Terangnya, kalau jalan berakibat luka ringan dan atau kerusakan kendaraan, maka ancaman pidananya diatur dipasal 273 ayat (1) yang menyebutkan bahwa setiap penyelenggara jalan yang tidak dengan segera dan patut memperbaiki jalan yang rusak yang mengakibatkan Kecelakaan lalu lintas, sebagaimana dimaksud dalam Pasal 24 ayat (1) sehingga menimbulkan korban luka ringan dan atau kerusakan kendaraan dan atau barang, dipidana dengan penjara paling lama 6 atau denda paling banyak Rp 12 juta.

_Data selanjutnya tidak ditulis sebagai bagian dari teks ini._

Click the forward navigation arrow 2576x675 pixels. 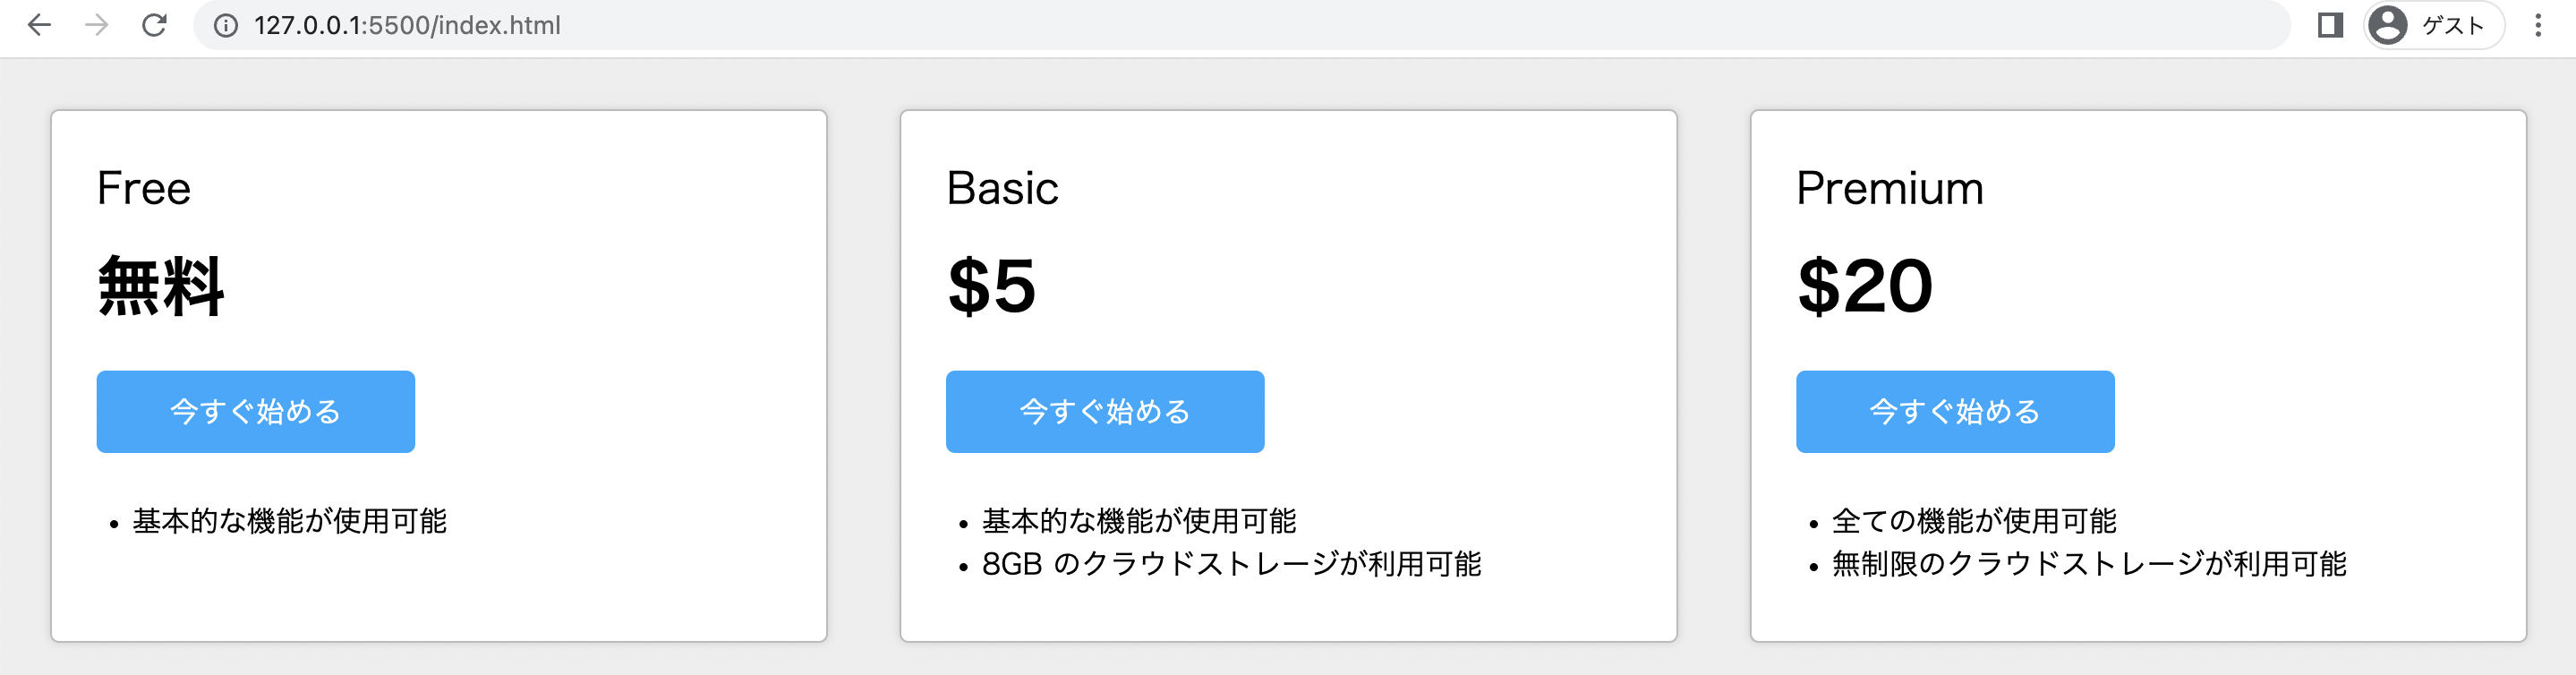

“Jadi menurut saya, untuk memberikan pelajaran kepada pemerintah, dalam hal ini sebagai penyelenggara jalan, masyarakat atau keluarga yang menjadi korban akibat jalan rusak, harus berani mengajukan tuntutan secara hukum, dengan melaporkannya kepada pihak berwajib. Ini berguna agar kejadian serupa tidak terjadi lagi, dan jalan-rusak segera diperbaiki,” tegasnya.
Sebutnya, hal tersebut Merupakan metode pertama yang bisa dilakukan. Namun harus korban atau keluarga yang mengajukan tuntutan hukum.
Metode kedua, meskipun bukan korban, masyarakat bisa mengajukan gugatan hukum kepada pemerintah melalui gugatan citizen lawsuit.
“Gugatan ini ditujukan agar pemerintah mengakui kelalaiannya dan harus memperbaiki jalan sebagai akses publik,” pungkasnya.
Sementara, Anwar Nurdin, Kabid Bina Marga Dinas PUPRK Bontang menjelaskan tiga ruas jalan di Bontang Lestari dibangun sekitar 2002-2003 tersebut bukan untuk kawasan industri.
Namun dalam perjalanannya, RTRW kawasan berubah menjadi kawasan industri. Sehingga beban jalan meningkat drastis.
Terangnya perbaikan jalan telah dilakukan beberapa waktu lalu. Termasuk salah satu perusahaan yang ada di Bontang Lestari. Namun, tidak bertahan lama.
Kata Anwar, pihaknya pun sudah melakukan pengajuan untuk dilakukannya kajian terhadap tiga ruas jalan yang ada di Bontang Lestari bersama salah satu konsultan kontruksi teknik ternama.
“Jangan kan satu bulan, satu Minggu saja perubahannya sangat drastis. Kan sempat kami perbaiki bersama PT EUP, tapi seminggu kemudian sudah rusak lagi,” akunya. (Yud/DT).